1.3. Instruction-Level Parallelism (ILP)
This type of parallel computing is based on the simultaneous execution of instructions within a single process and is used to speed up computations within a single thread or process, allowing multiple instructions to be executed in a single cycle.
Instruction-level parallelism in server GPUs is achieved through the use of various approaches, models, and technologies. These include multitasking, pipelining, executing instructions in any order, using the SIMD (Single Instruction, Multiple Data) model… Vector and matrix instructions are also used, which allow more data to be processed in one cycle.
1.4. Thread-Level Parallelism (TLP)
Instruction-level parallelism (ILP) focuses on executing instructions from a single thread, while TLP leverages the power of multiple threads running simultaneously. TLP involves dividing computational tasks into threads and executing them in parallel on the available compute units. In the context of server GPUs (such as the NVIDIA A100 or AMD Instinct), TLP is applied to computational tasks that require high performance. For example, in the areas of machine learning, computational graphics, and big data processing.
One of the most tangible manifestations of TLP is the emergence of multi-core processors. These processors have several independent cores on a single chip, each capable of executing threads in parallel. GPUs use a specific execution architecture that is different from CPUs and thousands of cores. The main elements of modern GPU architecture are Streaming Multiprocessors (SM / multi-core units, typical for NVIDIA GPU architecture) and the SIMT (Single Instruction, Multiple Threads) execution model.
In the SM architecture, GPU cores are organized into blocks called streaming multiprocessors, each of which processes hundreds of threads simultaneously. Threads are combined into groups called warps, each of which consists of 32 threads (in NVIDIA GPUs). The SIMT model defines how tasks are executed: in one warp, each thread executes the same instruction but processes different data (for example, elements of vectors or pixels of images). This approach allows GPUs to efficiently handle parallel computing tasks such as matrix processing, image filtering, and neural network operations.

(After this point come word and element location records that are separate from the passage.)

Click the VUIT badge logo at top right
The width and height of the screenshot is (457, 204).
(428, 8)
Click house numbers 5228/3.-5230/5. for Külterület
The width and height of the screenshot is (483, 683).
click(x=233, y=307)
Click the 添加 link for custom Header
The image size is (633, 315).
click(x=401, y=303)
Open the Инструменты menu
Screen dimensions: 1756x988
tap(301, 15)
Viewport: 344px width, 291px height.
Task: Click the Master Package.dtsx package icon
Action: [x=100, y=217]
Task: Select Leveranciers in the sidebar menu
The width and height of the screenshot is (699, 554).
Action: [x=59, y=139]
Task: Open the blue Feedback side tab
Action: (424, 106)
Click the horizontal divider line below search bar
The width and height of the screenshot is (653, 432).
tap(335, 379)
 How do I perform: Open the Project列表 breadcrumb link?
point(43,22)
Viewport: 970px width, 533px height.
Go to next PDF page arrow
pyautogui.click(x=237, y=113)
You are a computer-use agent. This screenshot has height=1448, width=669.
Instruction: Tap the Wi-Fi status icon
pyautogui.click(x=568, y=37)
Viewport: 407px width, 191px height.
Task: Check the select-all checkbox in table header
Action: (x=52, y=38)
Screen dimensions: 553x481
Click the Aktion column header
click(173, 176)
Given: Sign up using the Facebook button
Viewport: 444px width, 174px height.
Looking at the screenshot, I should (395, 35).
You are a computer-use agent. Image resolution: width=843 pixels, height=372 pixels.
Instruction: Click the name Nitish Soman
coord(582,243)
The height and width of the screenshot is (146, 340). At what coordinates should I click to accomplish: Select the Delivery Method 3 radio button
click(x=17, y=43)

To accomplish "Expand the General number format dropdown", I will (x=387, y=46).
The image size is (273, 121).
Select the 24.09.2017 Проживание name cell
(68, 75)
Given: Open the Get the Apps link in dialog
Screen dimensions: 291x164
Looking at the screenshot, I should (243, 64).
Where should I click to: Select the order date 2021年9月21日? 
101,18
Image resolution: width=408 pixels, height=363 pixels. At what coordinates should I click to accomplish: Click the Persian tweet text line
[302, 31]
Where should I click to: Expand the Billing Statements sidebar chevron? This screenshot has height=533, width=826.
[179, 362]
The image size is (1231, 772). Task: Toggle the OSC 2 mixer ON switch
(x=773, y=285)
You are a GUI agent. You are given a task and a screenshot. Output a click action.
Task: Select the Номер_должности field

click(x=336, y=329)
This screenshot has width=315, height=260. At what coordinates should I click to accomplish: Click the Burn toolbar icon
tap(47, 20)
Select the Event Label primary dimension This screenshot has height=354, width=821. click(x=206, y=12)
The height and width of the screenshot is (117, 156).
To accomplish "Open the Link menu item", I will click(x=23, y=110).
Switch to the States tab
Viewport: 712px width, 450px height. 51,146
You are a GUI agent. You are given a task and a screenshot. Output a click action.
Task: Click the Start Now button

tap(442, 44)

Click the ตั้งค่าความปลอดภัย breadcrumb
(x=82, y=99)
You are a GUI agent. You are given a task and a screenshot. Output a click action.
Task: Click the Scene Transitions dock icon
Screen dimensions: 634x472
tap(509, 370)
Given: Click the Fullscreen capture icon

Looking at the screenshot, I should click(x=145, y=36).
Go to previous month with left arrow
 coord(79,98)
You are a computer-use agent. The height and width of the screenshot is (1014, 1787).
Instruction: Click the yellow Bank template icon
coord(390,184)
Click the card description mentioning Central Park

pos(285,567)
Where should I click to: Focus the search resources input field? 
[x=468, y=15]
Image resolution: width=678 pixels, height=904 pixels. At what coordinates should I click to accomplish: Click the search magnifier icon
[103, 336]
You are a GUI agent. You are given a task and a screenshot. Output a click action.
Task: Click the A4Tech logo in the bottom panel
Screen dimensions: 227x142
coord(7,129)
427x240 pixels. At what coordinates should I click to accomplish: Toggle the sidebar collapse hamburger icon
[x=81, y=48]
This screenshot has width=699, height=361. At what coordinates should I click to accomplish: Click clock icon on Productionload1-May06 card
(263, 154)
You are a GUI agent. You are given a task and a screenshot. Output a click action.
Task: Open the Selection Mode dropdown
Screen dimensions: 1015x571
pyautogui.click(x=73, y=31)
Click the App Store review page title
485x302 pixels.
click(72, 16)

1.5. Node-Level Parallelism (NLP)
Unlike instruction-level parallelism, which focuses on executing instructions or operations within a single CPU or GPU, node-level parallelism involves distributing work across multiple computing units, such as servers, GPU clusters, or distributed computing systems. This distribution can include both processing data and executing computations stored or transmitted between nodes. Note that communication between computing nodes typically occurs over high-speed networks such as InfiniBand or Ethernet.
When an application runs on a multi-server system, its execution is divided into parts that are processed on different nodes. For example, when training machine learning models, each node will process different subsets of the data or perform different computational steps, such as forward and backward propagation for neural networks.
At the node level, parallelism is implemented through the use of distributed computing models and libraries, such as CUDA Multi-Node, TensorFlow, and PyTorch with support for distributed training. They use NLP to train neural networks on a large number of GPUs located in available servers. Special libraries can be used to synchronize computations and exchange data between nodes: for example, MPI (Message Passing Interface) and NCCL (NVIDIA Collective Communications Library), as well as other frameworks, such as Horovod and Ray, which ensure minimal delays when working with GPUs and computing nodes in general.
1.6. Hybrid Parallelism (HP)
Hybridization refers to the combined use of the different types of parallelism we listed above: from parallel execution of instructions within a single GPU to distributed computing across multiple servers.
At the level of a single server (or node), various parallelism techniques are used: for example, distributing work between threads or thread blocks within the GPU. For this, the SIMT (Single Instruction, Multiple Threads) model can be used, where the same instructions are executed in parallel on different threads. Large data arrays on a single GPU node can also be processed using a combination of SIMD (Single Instruction, Multiple Data) and TLP (Thread-Level Parallelism), where SIMD executes one instruction over a set of data, and TLP parallelizes work between threads.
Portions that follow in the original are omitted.